I am criss- crossed applesauce on our floor with about a hundred toys scattered all throughout five feet from me.
My two-year-old is running around our living room/playroom giggling away. I am speaking with her Infant Development Group consultant ( a part of the Child Development Centers) discussing ways to help my youngest daughter speak.
While she looks like a four-year-old she is globally delayed, including speech. With my oldest I did not have to consciously work at getting her to speak. At the tender age of one, she recited her ABCs. Not an hour goes by I feel mama guilt that my youngest didn’t get the intense one-on-one with me as her sister did. My oldest controls every conversation in her radius. Having said that, she is a very helpful older sister which could be hampering my youngest to speak. She doesn’t have to ask for anything. It is given to her.
So now after many months of speech consulting and developmental consulting her words are still far and few between. She communicates in her ways. It is a possibility that she may be on the autistic spectrum. We are waiting on our turn at the clinic in Vancouver. In the meantime, I want to do anything I can while she is so young. Anything to help her skills to be in this world.

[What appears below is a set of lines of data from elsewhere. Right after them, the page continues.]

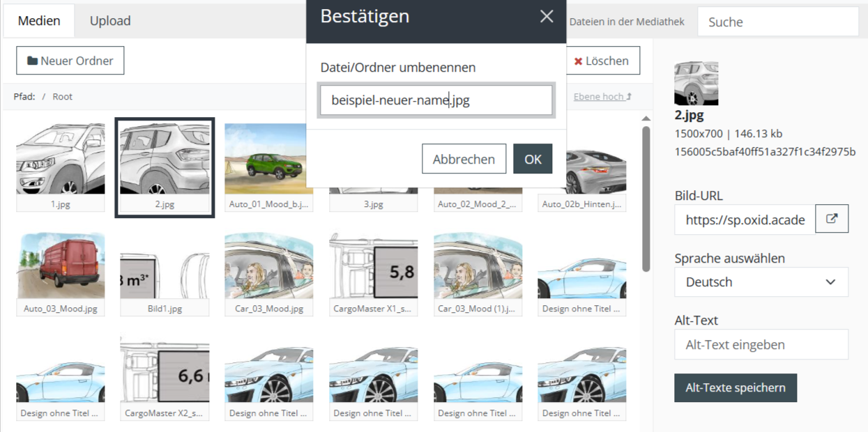Image resolution: width=868 pixels, height=432 pixels.
Task: Click the Alt-Text eingeben field
Action: (761, 345)
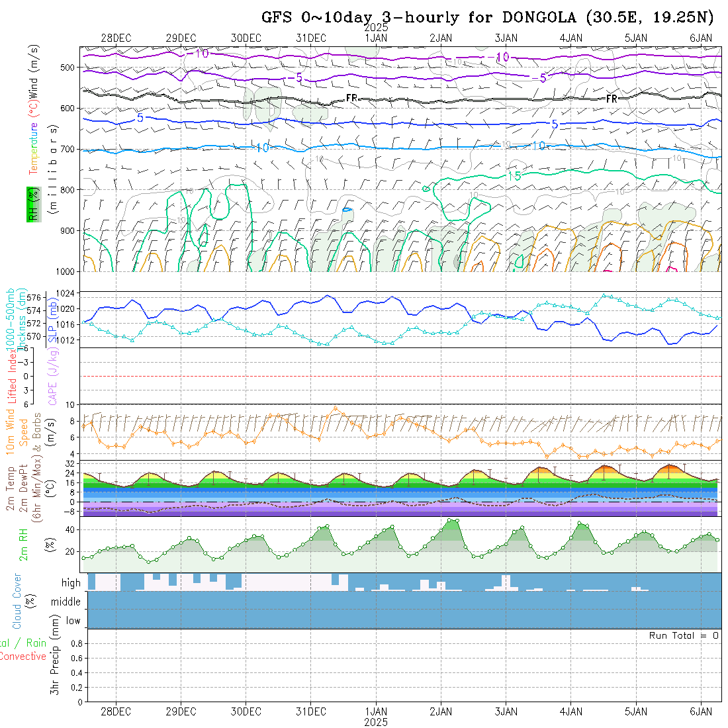Click the 2025 year label below bottom axis
Viewport: 728px width, 728px height.
pos(375,722)
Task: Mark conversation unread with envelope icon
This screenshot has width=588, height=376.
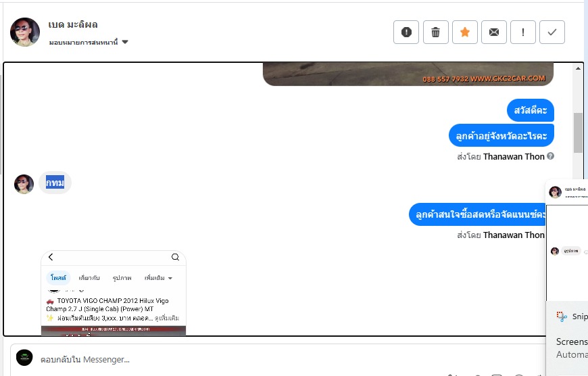Action: click(494, 32)
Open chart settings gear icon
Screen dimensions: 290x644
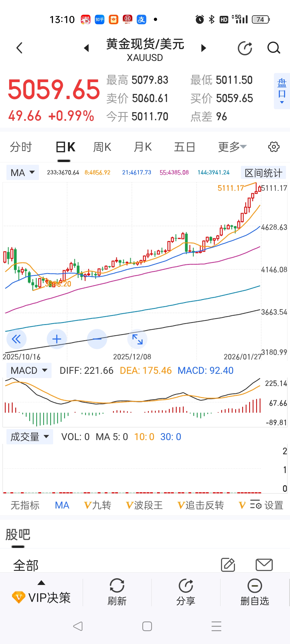click(274, 147)
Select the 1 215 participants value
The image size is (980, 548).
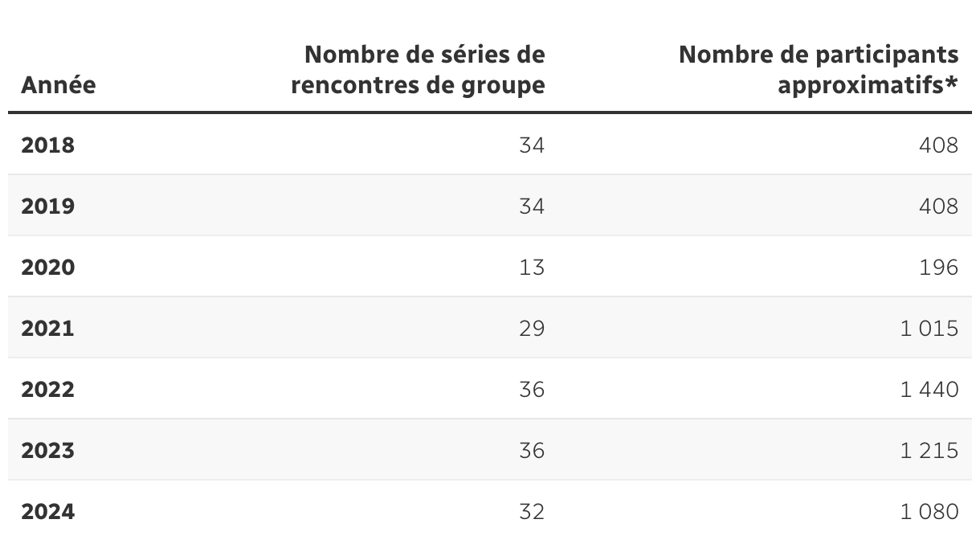tap(929, 451)
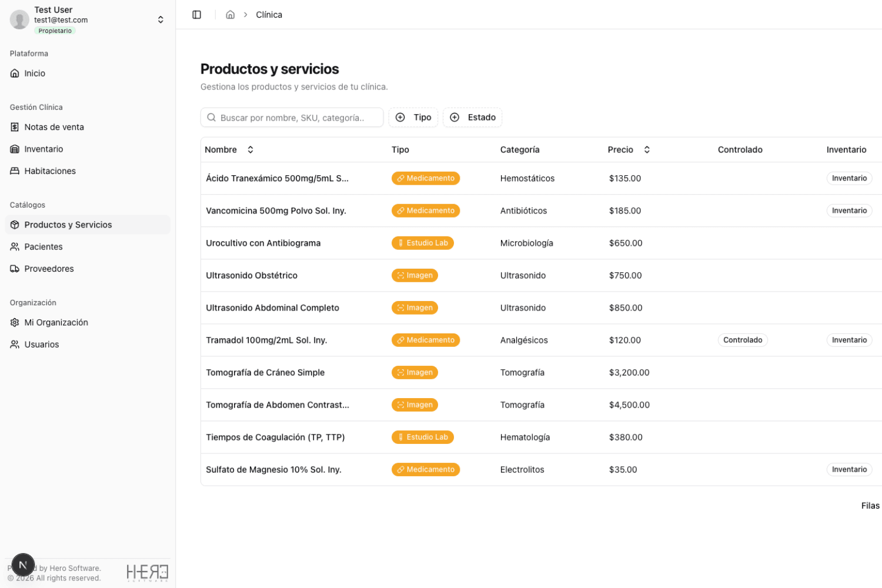Click the Controlado badge on Tramadol row
This screenshot has width=882, height=588.
[x=742, y=340]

She runs around the room in circles laughing away at her own joke. I ask her to come sit with us to play a toy. I
raise her favorite toy as she sees it across the room. In a warp speed she races towards me. Before I know it her arms are wrapped around me in a death grip hug. She lowers her mouth to smooch a kiss on my cheek. And, she is off exploring and running around the room again.
The consultant and I look at each other. No words can be used to describe the power of her hug and kiss knowing I
am her mother and she loves me. No words.